A helpful analogy is to think of a skylight as a roof-level window that can see more sky than a wall window can. That can be brilliant for brightness, but it also means it can receive strong sun at certain times of day.
The three heat-gain drivers you can influence
Most “skylight heat gain” problems come down to three drivers. The trick is identifying which one is dominant in your home.
1) Sun angle and roof direction
Heat gain is usually strongest when the sun is striking the skylight more directly. This can vary widely depending on roof direction, pitch, and whether the skylight is shaded by nearby trees or neighbouring buildings.

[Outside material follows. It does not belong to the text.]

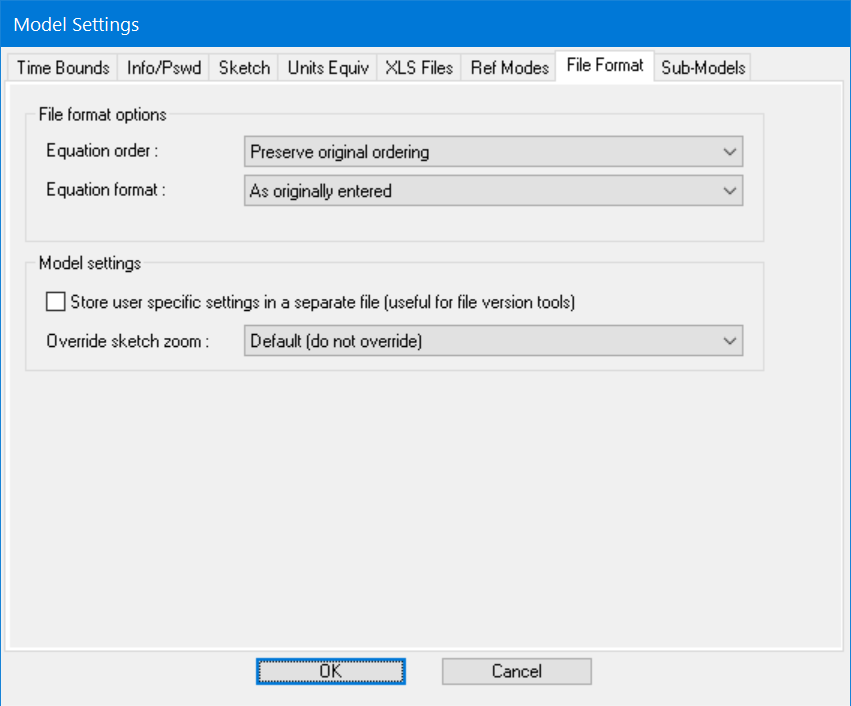Viewport: 851px width, 706px height.
Task: Open the Equation order dropdown
Action: pyautogui.click(x=493, y=151)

A skylight that feels perfect most of the year can become intense during late summer when:
- the sun sits high and strong,
- afternoons stretch longer,
- and clear-sky days stack up.
2) The skylight glazing and specification
Not all skylights manage heat the same way.

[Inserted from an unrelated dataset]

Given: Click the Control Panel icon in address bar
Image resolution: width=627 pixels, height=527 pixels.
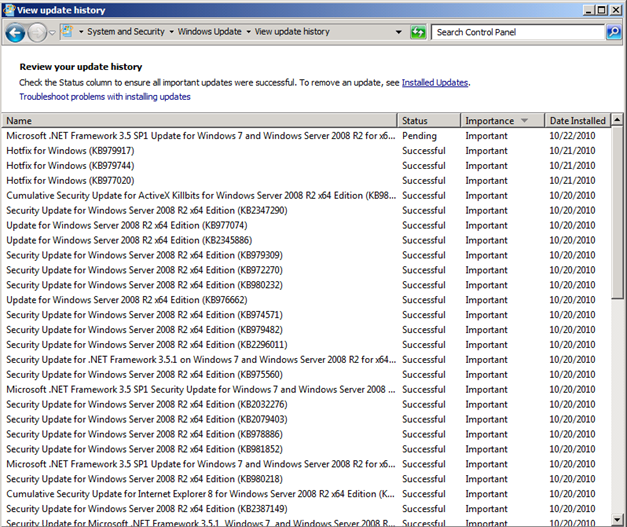Looking at the screenshot, I should click(x=67, y=32).
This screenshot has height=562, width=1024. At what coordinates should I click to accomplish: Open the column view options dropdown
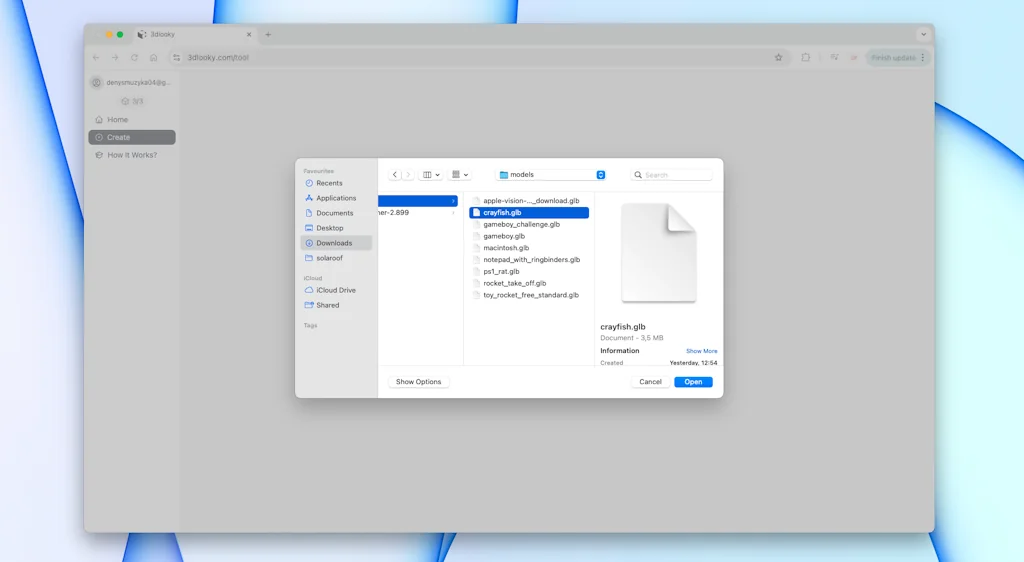coord(431,175)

Some glazing options are designed to let in lots of light while reducing heat transfer. A simple way to describe it is:
- Standard glazing can behave like clear glass in strong sun.
- Performance glazing can behave more like sunglasses for your roof window, keeping the room bright but taking the edge off the heat.
If your skylight is older, single-glazed, or not specified for comfort, it may be letting in more heat than you expected.
3) Airflow and the “no escape path” problem
This is the one most homeowners miss.
Even if the skylight is not the main cause of heat entering, it sits at the highest point of the room where warm air collects. If there is no high-level escape path, heat builds up and lingers.
That is why some spaces feel warmer under a skylight even when the glazing is decent.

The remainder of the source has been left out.